SOURCE RECORDS Block Start
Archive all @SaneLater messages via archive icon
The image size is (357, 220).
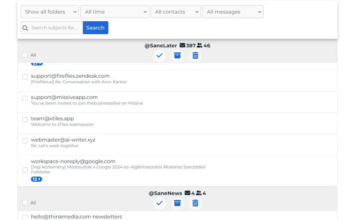click(177, 55)
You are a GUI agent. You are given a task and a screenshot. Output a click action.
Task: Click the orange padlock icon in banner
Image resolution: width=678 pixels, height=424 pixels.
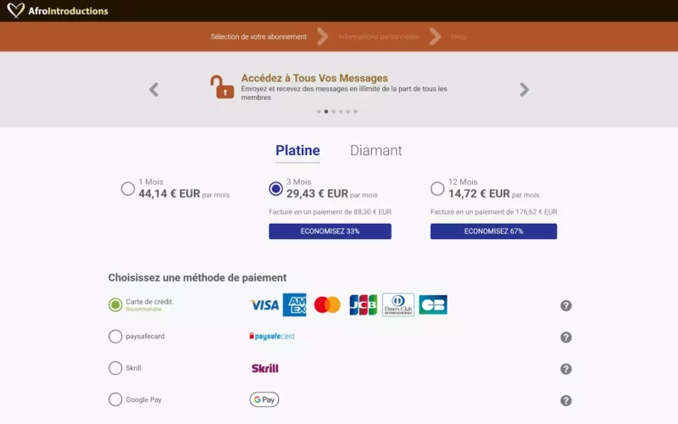click(x=222, y=86)
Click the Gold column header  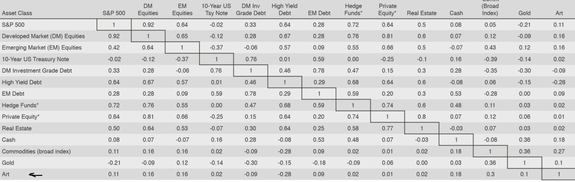pos(524,13)
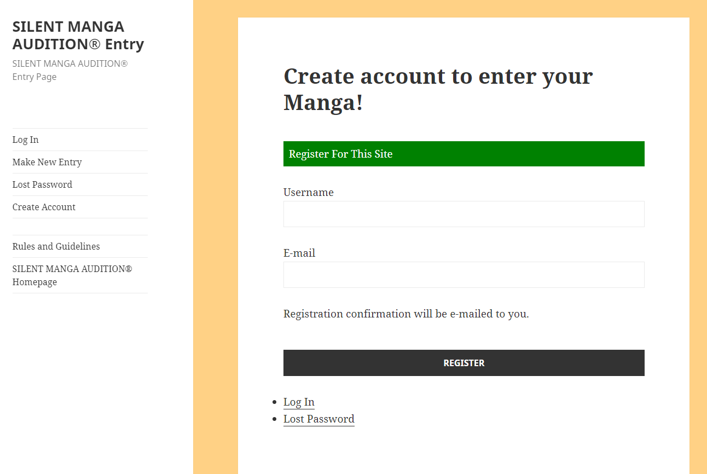707x474 pixels.
Task: Click the Entry Page tagline under site title
Action: [69, 70]
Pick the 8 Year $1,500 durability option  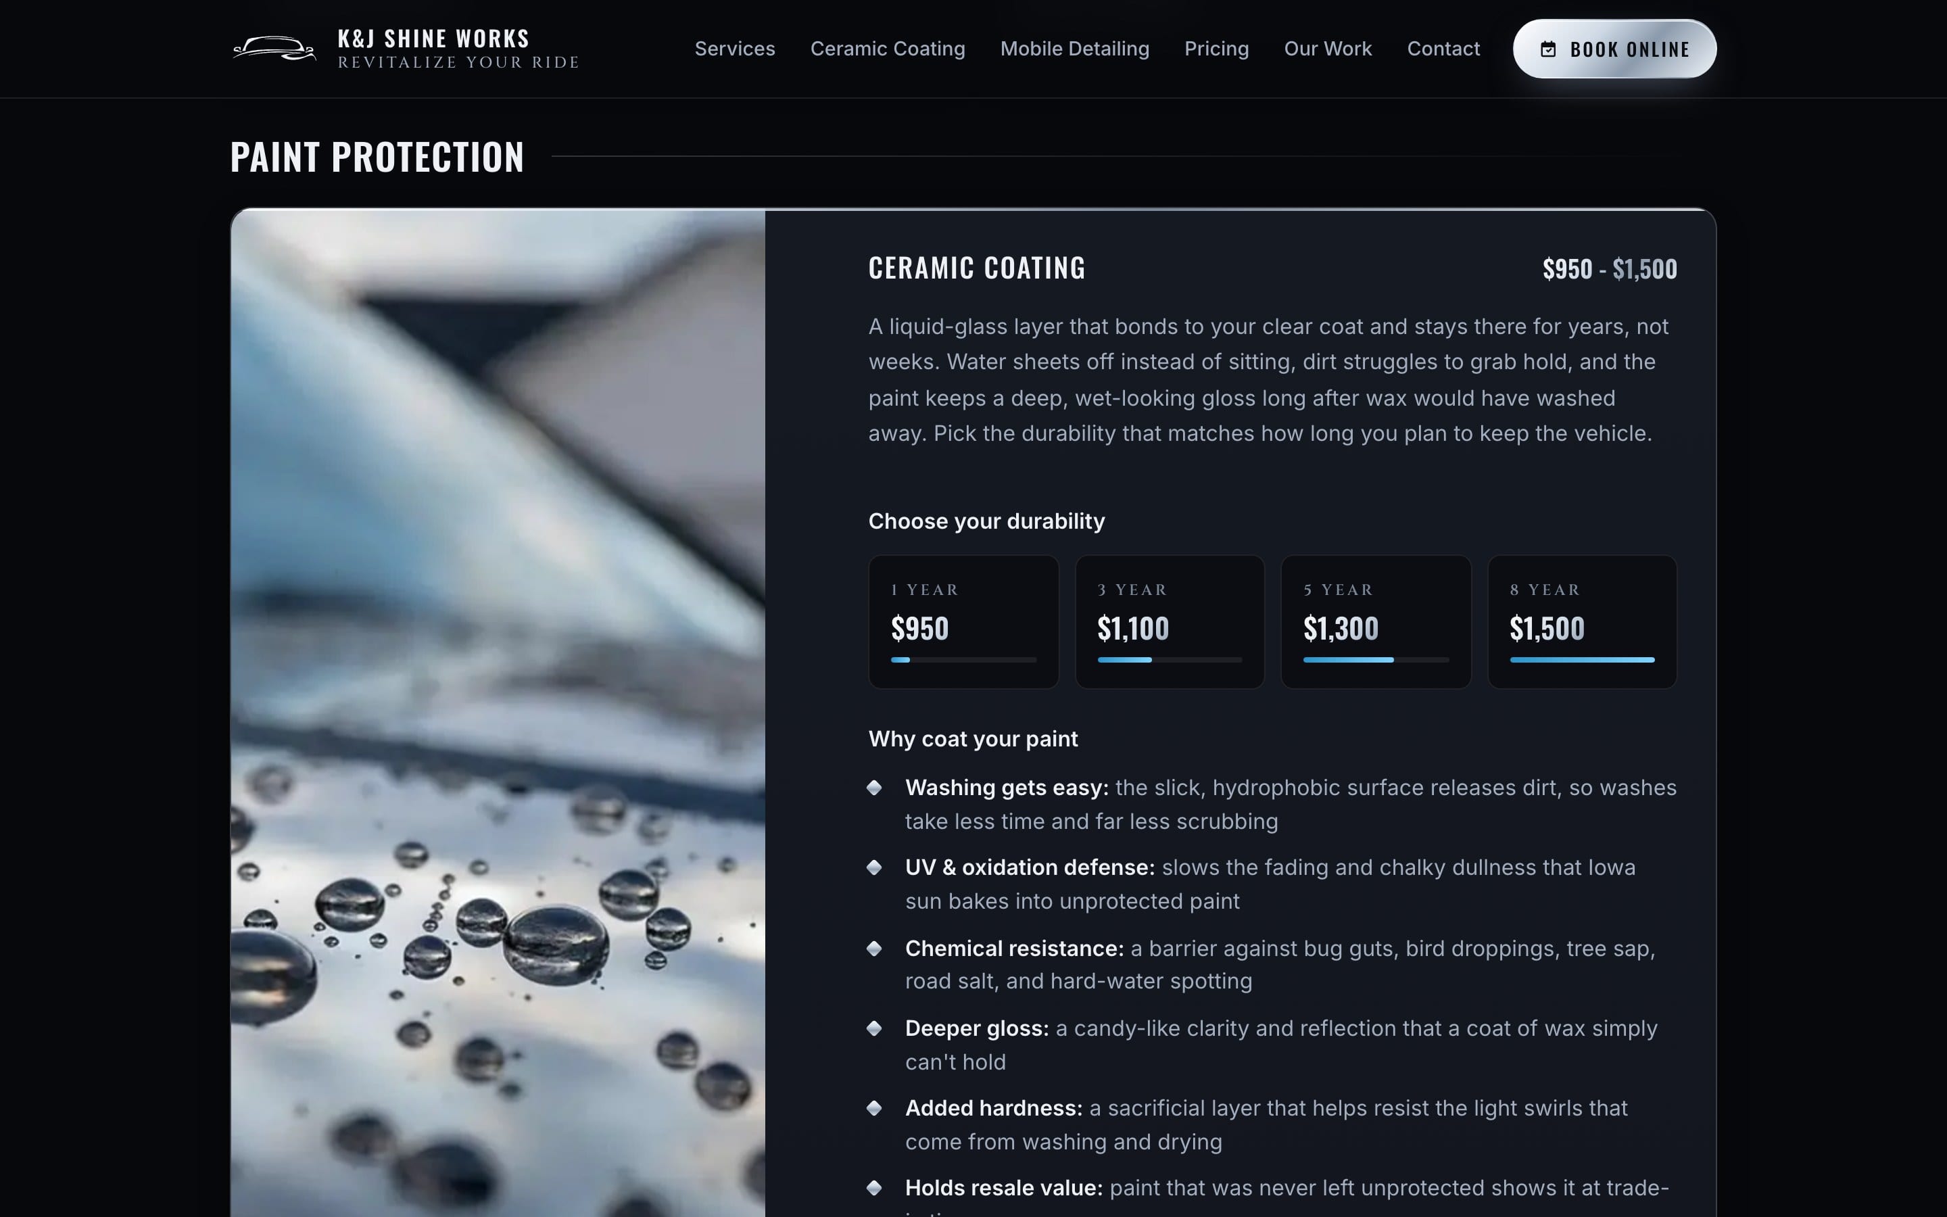coord(1582,621)
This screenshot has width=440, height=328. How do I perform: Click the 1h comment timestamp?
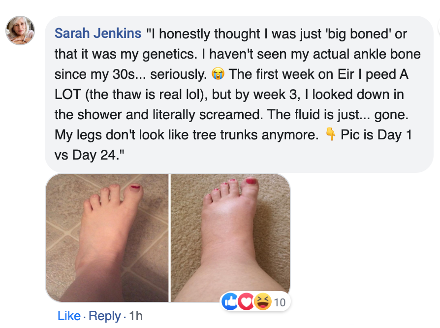pyautogui.click(x=134, y=316)
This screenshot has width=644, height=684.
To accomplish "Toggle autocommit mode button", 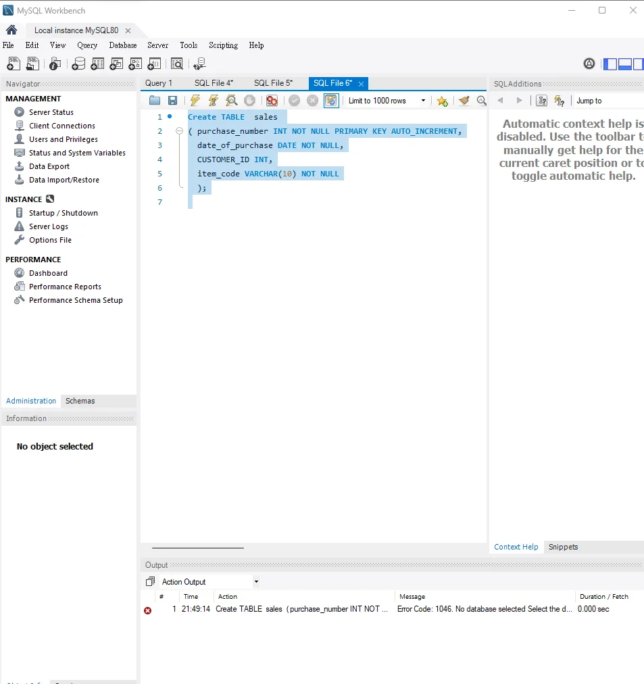I will pos(331,101).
SOURCE RECORDS Block End
▶ _TO DO_
Look for the word "icon" throughout the material above and copy every line that has it.

▶ _OUTPUT_
Archive all @SaneLater messages via archive icon
Task: Click the orange padlock icon in banner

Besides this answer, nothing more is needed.